I made another one of this style pizza the other day . . . I've dubbed it the Buzz Awesome Thin Crust, altho I may have strayed somewhat from Buzz' intent.  I return to this style as it has been one of the most successful for me and my pizza eating fans rate it highly.  I made a 14" pizza using my anodized non-perforated cutter pan from pizzatools.com and used Harvest King flour, which I sifted before use.  The formulation, using the expanded dough formulation tool, was as follows:

Flour (100%):  213.75 g  |  7.54 oz | 0.47 lbs
Water (56%):  119.7 g  |  4.22 oz | 0.26 lbs
ADY (1.25%):  2.67 g | 0.09 oz | 0.01 lbs | 0.71 tsp | 0.24 tbsp
Salt (1.5%):  3.21 g | 0.11 oz | 0.01 lbs | 0.57 tsp | 0.19 tbsp
Olive Oil (4%):  8.55 g | 0.3 oz | 0.02 lbs | 1.9 tsp | 0.63 tbsp
Corn Oil (4%):  8.55 g | 0.3 oz | 0.02 lbs | 1.9 tsp | 0.63 tbsp
Canola Oil (18%):  38.48 g | 1.36 oz | 0.08 lbs | 8.47 tsp | 2.82 tbsp
Sugar (2%):  4.28 g | 0.15 oz | 0.01 lbs | 1.07 tsp | 0.36 tbsp
Butter/Margarine (.75%):  1.6 g | 0.06 oz | 0 lbs | 0.34 tsp | 0.11 tbsp
Total (187.5%): 400.79 g | 14.14 oz | 0.88 lbs | TF = 0.08

I put a 15" size in the calculation tool for a 14" pizza so I didn't need to provide for any bowl residue.  I again added just a "dab" of real softened butter and dropped little pieces of it throughout the mixture so that it would be incorporated well into the dough without too much kneading.  The process was similar to that I previously followed, which included withholding 1/2 cup of the flour for 30 minutes while the dough set or rested.
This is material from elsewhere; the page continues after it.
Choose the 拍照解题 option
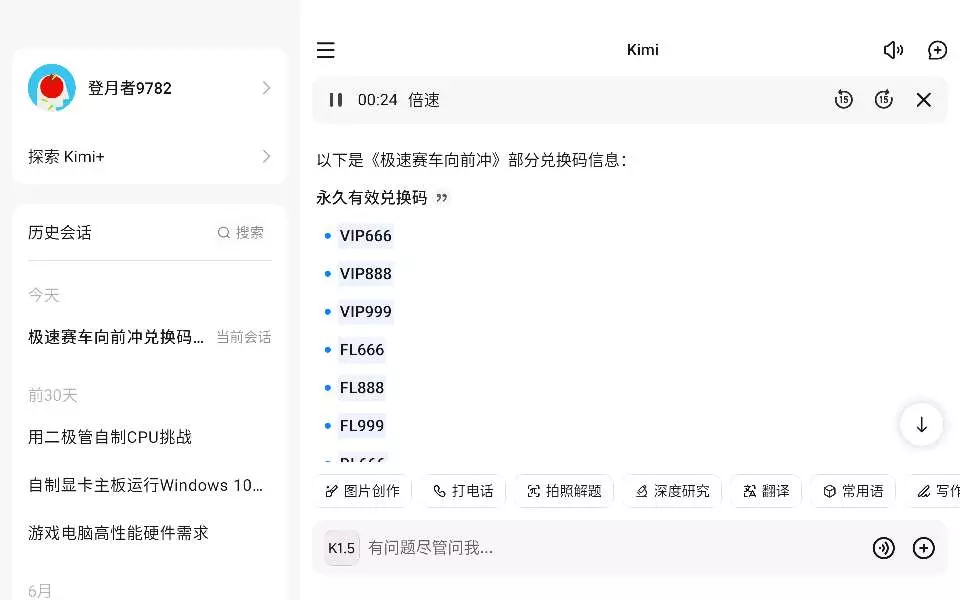point(565,491)
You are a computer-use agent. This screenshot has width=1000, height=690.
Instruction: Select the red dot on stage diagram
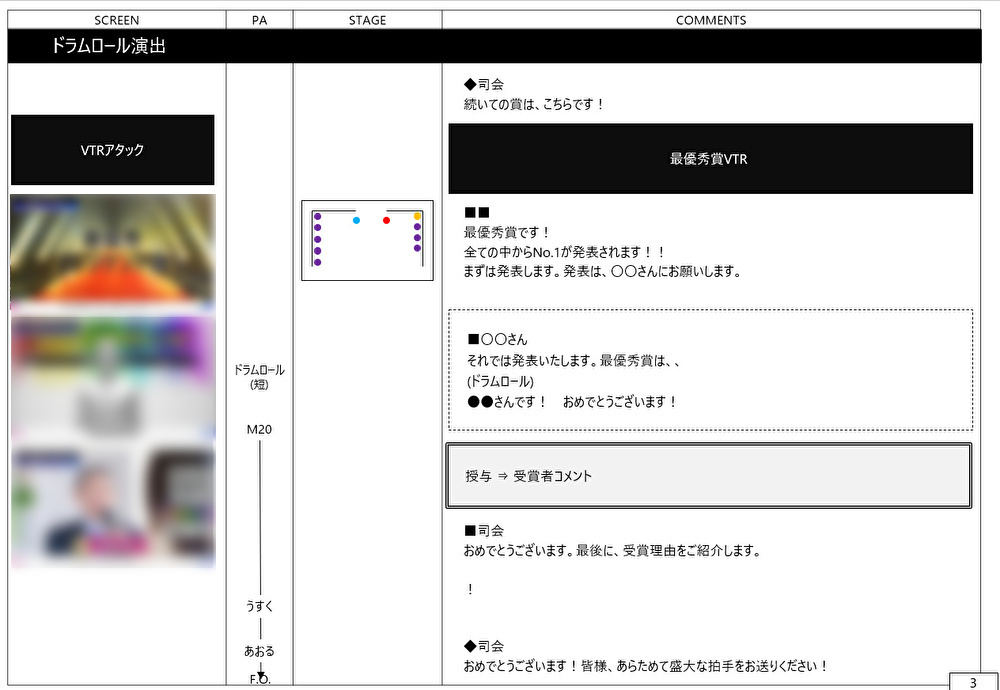386,220
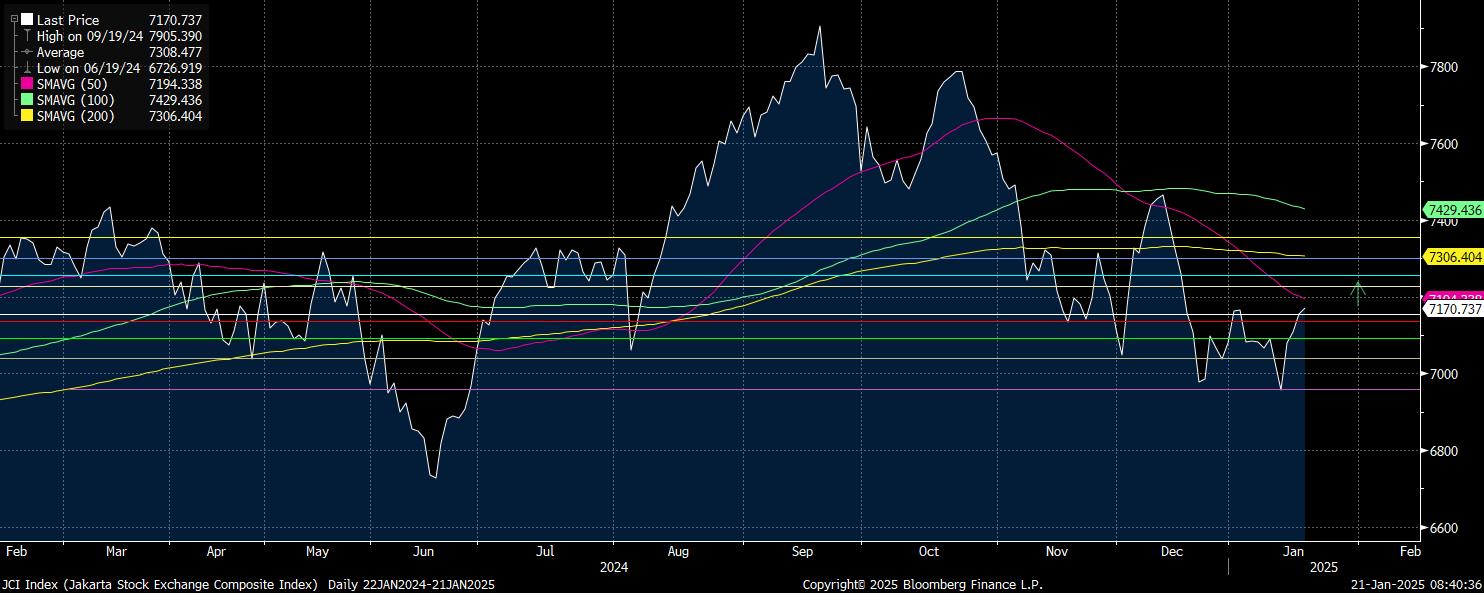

The dough ball was placed in a ziplock bag, allowed to rise for 2 hours on the counter, then refrigerated for about 24 hours prior to use.  The last time I made this style pizza I didn't refrigerate the dough ball as I used it the same day.  But the result is much better refrigerating the dough ball for at least 24 hours I've found.  The skin was par-baked for about 4 minutes.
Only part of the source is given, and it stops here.